Yarn supply device as described in Section. 8. Yarn feeding device according to claim 6, characterized in that said at least one spool support-drive roller has a rough surface with a number of grooves or stipples formed therein. 9. The yarn supply according to claim 1, further comprising an endless belt that is wound around the pair of spool support/drive rollers and has a concave portion in contact with the circumferential surface of the spool.

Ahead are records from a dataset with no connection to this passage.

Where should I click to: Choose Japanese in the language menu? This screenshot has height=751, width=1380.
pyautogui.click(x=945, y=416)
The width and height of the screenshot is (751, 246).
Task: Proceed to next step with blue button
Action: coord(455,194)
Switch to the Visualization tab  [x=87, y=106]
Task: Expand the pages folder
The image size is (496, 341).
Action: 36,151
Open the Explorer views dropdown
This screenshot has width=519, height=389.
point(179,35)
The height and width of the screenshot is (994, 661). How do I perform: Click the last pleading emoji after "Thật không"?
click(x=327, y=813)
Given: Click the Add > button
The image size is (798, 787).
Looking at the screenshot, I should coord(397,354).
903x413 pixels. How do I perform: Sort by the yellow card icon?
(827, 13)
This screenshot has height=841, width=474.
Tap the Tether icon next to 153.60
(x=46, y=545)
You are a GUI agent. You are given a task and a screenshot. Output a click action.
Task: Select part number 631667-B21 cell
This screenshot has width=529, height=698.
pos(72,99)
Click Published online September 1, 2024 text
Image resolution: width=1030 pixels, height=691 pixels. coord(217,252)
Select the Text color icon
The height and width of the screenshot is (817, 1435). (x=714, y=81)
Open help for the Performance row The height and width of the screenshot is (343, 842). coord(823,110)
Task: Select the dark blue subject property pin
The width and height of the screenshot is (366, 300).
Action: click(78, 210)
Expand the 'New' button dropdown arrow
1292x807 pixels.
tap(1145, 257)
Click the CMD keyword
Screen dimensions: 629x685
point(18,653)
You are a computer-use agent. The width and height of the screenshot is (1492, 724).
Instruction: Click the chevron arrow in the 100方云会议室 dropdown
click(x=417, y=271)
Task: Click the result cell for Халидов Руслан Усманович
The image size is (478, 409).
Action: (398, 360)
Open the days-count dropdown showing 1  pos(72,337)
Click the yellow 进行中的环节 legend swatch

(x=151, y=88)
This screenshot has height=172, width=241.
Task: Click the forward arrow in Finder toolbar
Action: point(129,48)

Device. 10. The yarn feeding device of claim 1, wherein each of the spool support and drive rollers has a small diameter groove for accommodating a protrusion formed at the end of the spool. 11. The yarn feeding device according to claim 1, further comprising a pressing roller that engages with the spool and presses the spool toward the pair of spool support/drive rollers. 12 The spool holder is formed hollow,
The yarn feeding device according to claim 11, wherein the pressing roller extends into a hollow portion of the spool holder and presses the spool toward the pair of spool supporting and driving rollers. . 13. The yarn supplying device according to claim 1, further comprising a non-contact yarn monitoring device provided in the path of the yarn pulled out from the spool. 14 A non-contact yarn monitoring device is provided in the path of the yarn pulled out from the spool, and the yarn is wound around the circumferential surface of at least one of the spool support/drive rollers. A yarn feeding device according to claim 1. 15. The yarn feeding device according to claim 11, wherein the pressing roller is driven by frictional engagement with the spool and applies a driving force to the spool.